Reproduce the material verbatim from its first line up to and including the line that contains "I will 25,129.".

(MATERIAL)
::::::

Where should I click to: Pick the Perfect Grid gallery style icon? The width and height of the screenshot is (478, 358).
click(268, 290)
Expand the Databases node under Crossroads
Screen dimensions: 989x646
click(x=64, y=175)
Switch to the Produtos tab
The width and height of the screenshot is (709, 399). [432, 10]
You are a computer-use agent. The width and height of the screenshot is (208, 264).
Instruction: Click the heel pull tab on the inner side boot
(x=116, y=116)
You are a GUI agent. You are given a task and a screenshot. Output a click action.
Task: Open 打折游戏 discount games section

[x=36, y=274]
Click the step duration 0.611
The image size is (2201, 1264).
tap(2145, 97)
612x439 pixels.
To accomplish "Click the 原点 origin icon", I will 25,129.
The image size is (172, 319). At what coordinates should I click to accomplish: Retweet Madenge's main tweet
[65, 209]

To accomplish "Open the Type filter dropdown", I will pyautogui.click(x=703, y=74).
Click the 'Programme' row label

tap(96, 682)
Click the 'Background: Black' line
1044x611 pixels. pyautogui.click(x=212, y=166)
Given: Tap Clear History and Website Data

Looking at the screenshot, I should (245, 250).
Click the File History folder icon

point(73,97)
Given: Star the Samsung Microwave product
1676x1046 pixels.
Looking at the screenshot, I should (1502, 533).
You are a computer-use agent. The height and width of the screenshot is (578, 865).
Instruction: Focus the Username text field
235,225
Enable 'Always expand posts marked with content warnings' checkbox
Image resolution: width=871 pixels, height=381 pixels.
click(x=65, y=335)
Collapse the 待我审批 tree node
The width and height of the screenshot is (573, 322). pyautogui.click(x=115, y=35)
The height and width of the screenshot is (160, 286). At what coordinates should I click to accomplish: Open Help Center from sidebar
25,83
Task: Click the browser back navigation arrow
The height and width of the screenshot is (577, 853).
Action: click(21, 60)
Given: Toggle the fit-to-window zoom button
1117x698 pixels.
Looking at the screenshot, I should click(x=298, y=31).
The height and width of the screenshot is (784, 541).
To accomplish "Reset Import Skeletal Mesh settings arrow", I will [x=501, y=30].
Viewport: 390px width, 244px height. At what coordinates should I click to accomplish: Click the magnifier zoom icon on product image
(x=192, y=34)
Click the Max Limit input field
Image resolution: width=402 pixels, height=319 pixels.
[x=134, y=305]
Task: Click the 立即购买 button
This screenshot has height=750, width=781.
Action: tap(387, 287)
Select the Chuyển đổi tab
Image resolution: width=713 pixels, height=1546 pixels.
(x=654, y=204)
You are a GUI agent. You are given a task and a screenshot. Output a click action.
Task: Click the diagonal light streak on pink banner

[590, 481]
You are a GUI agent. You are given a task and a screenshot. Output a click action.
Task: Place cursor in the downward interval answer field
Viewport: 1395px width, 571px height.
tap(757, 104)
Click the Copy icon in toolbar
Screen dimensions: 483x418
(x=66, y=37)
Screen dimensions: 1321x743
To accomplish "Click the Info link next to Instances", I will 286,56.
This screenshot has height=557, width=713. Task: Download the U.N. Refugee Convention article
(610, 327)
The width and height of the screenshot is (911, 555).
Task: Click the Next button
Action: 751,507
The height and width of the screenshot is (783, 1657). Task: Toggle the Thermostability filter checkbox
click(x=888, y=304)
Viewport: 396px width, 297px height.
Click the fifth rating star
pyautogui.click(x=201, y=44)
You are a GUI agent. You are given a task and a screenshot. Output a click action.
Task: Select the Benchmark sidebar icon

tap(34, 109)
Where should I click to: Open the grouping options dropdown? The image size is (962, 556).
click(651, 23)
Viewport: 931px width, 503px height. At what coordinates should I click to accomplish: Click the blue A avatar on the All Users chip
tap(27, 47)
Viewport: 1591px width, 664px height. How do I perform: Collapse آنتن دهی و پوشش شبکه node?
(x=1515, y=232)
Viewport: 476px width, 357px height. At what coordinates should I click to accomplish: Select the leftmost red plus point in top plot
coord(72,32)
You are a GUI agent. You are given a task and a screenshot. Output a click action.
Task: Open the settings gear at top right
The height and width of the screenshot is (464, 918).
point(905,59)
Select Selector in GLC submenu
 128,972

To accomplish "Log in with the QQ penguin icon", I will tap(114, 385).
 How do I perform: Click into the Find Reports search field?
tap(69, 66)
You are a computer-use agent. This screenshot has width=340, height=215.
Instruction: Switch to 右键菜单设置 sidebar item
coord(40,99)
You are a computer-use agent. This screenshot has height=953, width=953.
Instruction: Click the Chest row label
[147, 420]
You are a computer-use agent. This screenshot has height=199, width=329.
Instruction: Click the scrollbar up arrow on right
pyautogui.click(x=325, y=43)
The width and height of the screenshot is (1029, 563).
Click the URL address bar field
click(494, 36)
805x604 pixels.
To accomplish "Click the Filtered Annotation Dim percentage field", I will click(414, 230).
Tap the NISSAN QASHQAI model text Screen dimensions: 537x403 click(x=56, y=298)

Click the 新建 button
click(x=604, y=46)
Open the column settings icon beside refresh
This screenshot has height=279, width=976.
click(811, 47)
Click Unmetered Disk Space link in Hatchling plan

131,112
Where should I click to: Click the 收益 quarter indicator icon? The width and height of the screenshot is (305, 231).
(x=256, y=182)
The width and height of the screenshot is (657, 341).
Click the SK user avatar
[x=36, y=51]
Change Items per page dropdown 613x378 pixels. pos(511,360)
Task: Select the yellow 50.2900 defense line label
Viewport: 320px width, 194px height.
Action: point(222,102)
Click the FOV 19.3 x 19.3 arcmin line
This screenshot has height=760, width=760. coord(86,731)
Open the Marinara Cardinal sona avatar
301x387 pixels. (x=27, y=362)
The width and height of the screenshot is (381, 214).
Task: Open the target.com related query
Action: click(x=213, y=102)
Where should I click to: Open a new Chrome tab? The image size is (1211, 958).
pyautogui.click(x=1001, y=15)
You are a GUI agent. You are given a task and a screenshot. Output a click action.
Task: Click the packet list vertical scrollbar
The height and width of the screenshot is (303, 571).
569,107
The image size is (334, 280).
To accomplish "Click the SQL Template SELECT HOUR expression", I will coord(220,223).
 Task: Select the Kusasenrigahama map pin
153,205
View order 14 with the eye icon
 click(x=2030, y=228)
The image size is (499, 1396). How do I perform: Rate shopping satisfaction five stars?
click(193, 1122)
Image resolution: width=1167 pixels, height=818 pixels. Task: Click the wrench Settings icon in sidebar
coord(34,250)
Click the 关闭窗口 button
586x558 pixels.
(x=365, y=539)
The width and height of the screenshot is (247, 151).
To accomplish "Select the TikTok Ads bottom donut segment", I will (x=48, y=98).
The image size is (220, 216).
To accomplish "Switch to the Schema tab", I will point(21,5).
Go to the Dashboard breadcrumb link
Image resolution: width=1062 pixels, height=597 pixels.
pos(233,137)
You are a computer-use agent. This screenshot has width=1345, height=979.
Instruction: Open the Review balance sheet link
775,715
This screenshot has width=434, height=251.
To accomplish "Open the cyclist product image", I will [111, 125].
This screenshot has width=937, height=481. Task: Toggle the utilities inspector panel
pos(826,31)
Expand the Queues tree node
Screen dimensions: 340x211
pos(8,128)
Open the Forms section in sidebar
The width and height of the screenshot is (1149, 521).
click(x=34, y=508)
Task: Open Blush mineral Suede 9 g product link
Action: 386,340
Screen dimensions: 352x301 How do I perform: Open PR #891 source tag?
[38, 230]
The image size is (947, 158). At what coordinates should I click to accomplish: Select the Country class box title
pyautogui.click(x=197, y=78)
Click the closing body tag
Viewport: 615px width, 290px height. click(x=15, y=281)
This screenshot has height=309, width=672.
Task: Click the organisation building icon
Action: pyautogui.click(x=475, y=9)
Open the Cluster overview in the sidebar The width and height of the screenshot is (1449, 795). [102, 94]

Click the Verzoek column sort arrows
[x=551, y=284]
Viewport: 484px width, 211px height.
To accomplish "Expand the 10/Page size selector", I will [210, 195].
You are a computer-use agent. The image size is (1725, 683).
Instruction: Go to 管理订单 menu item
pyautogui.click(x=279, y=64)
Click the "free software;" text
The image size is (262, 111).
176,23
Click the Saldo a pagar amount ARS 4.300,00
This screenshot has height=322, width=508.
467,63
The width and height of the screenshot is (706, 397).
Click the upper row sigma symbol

::::::

(TASK RESULT)
Where should I click to: Pick the Perfect Grid gallery style icon? The width and height of the screenshot is (478, 358).
click(268, 290)
Expand the Databases node under Crossroads
Screen dimensions: 989x646
click(x=64, y=175)
Switch to the Produtos tab
The width and height of the screenshot is (709, 399). [432, 10]
You are a computer-use agent. The width and height of the screenshot is (208, 264).
Instruction: Click the heel pull tab on the inner side boot
(x=116, y=116)
You are a GUI agent. You are given a task and a screenshot. Output a click action.
Task: Open 打折游戏 discount games section

[x=36, y=274]
Click the step duration 0.611
The image size is (2201, 1264).
tap(2145, 97)
612x439 pixels.
To accomplish "Click the 原点 origin icon", I will 25,129.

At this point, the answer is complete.